“The economies of a GI center are different, in that there typically is no cherry-picking of payor classes,” says John Poisson, executive vice president of Physicians Endoscopy. “Medicare is nearly always included as part of the patient mix, and unlike many multispecialty centers, GI centers tend to be in-network as opposed to out-of-network.”
Despite the difficult economics that GI centers face from declining reimbursements for G-codes for screening colonoscopies and other reimbursement challenges, there are legitimate coding opportunities many endoscopy centers are missing, says Barry Tanner, president and CEO of Physicians Endoscopy.
Specifically, Medicare and many third-party payors reimburse a secondary procedure at 50 percent, but oftentimes ASCs do not include the second code when they bill for the service.
“A physician could be doing a colonoscopy in one part of the colon, do a polypectomy, and then somewhere else in the colon do a biopsy,” Mr.
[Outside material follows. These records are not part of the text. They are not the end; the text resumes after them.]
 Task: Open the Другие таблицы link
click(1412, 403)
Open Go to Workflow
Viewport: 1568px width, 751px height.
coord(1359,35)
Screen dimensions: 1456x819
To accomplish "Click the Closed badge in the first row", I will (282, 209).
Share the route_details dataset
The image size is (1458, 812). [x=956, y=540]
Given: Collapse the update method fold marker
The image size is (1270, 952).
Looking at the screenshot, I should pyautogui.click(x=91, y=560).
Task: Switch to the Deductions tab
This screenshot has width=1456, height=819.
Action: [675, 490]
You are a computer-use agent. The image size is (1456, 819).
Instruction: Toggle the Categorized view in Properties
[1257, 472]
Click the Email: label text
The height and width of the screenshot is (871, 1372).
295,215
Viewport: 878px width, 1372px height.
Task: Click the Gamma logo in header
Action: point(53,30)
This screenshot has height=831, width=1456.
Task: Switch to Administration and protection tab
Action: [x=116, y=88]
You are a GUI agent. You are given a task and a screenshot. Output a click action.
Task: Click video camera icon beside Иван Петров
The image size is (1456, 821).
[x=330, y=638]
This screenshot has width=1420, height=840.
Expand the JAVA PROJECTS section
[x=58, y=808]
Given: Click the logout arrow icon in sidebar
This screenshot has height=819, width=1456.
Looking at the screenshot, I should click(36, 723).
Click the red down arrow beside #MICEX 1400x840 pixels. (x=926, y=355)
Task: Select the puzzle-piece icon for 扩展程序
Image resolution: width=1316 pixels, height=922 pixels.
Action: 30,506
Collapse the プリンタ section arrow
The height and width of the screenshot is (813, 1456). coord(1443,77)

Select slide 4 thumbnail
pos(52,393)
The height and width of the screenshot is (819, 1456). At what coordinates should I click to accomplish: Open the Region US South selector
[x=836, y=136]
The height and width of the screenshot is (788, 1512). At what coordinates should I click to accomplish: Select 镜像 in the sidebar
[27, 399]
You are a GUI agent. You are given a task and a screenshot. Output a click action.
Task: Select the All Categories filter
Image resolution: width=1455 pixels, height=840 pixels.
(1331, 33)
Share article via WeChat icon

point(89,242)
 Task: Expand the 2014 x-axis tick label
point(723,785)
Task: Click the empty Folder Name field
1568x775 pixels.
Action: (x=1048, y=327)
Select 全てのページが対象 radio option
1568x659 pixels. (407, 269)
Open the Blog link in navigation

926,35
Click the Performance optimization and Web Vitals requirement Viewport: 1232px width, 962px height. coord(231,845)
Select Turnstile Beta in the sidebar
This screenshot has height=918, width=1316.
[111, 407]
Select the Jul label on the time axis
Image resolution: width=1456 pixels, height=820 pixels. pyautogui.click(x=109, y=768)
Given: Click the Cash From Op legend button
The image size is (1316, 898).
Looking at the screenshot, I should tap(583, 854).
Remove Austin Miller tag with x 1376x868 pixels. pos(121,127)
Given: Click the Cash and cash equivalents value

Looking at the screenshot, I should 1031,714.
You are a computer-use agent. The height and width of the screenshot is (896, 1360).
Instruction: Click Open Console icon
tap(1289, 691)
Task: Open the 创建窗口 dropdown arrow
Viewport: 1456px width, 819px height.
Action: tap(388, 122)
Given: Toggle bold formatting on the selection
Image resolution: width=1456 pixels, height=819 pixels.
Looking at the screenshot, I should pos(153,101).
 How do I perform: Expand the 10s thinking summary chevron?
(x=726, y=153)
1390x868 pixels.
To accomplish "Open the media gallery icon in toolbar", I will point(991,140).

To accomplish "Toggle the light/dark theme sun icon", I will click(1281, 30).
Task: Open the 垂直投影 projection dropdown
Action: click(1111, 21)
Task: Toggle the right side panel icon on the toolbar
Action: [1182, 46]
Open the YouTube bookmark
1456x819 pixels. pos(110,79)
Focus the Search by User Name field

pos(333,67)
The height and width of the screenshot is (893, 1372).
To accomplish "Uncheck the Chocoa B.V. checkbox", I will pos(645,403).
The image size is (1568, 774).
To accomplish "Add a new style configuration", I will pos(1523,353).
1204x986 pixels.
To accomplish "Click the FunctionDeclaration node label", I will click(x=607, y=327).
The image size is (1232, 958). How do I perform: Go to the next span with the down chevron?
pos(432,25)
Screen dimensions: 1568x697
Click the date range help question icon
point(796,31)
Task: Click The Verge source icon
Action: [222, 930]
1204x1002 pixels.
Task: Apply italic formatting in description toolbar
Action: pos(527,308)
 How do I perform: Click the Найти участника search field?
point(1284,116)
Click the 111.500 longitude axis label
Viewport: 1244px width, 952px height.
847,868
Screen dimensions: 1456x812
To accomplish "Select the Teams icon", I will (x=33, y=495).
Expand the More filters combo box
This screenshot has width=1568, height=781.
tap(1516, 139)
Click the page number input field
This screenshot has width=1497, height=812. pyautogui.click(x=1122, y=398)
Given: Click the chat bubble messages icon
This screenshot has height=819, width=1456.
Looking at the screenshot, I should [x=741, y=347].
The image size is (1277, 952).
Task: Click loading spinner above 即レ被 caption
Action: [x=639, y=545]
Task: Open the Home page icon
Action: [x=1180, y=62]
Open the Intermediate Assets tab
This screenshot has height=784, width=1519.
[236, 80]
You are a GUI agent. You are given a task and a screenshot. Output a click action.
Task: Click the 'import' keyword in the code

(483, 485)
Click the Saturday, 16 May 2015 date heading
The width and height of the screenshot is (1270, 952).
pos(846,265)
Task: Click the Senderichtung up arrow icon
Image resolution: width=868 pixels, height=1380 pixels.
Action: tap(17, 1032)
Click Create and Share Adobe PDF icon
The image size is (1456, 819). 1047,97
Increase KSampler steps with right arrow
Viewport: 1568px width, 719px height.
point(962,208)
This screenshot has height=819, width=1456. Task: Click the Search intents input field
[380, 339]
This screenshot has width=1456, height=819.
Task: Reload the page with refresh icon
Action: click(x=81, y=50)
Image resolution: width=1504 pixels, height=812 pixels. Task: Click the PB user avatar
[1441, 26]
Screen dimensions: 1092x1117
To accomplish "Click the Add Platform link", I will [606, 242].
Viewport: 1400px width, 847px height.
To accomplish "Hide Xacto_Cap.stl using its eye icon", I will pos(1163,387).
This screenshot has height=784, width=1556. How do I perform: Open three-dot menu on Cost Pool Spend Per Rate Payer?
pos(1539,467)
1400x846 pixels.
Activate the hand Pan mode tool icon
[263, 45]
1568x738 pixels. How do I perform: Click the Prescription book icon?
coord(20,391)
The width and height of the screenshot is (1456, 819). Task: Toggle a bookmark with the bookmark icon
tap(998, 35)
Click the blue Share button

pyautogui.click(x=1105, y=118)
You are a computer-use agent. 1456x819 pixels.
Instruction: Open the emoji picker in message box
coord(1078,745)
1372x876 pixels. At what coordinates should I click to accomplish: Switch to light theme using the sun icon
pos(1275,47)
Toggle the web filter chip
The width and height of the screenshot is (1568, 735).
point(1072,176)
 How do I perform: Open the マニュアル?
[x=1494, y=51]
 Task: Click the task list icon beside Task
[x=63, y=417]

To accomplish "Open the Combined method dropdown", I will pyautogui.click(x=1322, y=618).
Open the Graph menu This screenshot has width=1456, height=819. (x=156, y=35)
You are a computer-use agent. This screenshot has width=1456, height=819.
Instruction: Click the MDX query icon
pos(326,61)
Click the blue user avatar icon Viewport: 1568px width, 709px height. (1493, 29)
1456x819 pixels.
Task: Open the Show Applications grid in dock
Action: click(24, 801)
Poisson explains. “Those are two separate billable events; the center typically is paid 100 percent for the first one and 50 percent for the second one.”
For Medicare patients a third procedure would also be billed at 50 percent, Mr. Tanner says. Beyond three billable events, however, there typically is no further reimbursement. But in an area of medicine that has somewhat less control over billing than some other ASC specialties, ASCs that perform GI procedures should make sure they are not leaving any legitimate sources of revenue behind. “The challenge, or I guess the opportunity some centers aren’t capturing now, is billing for these secondary codes,” says Mr. Tanner.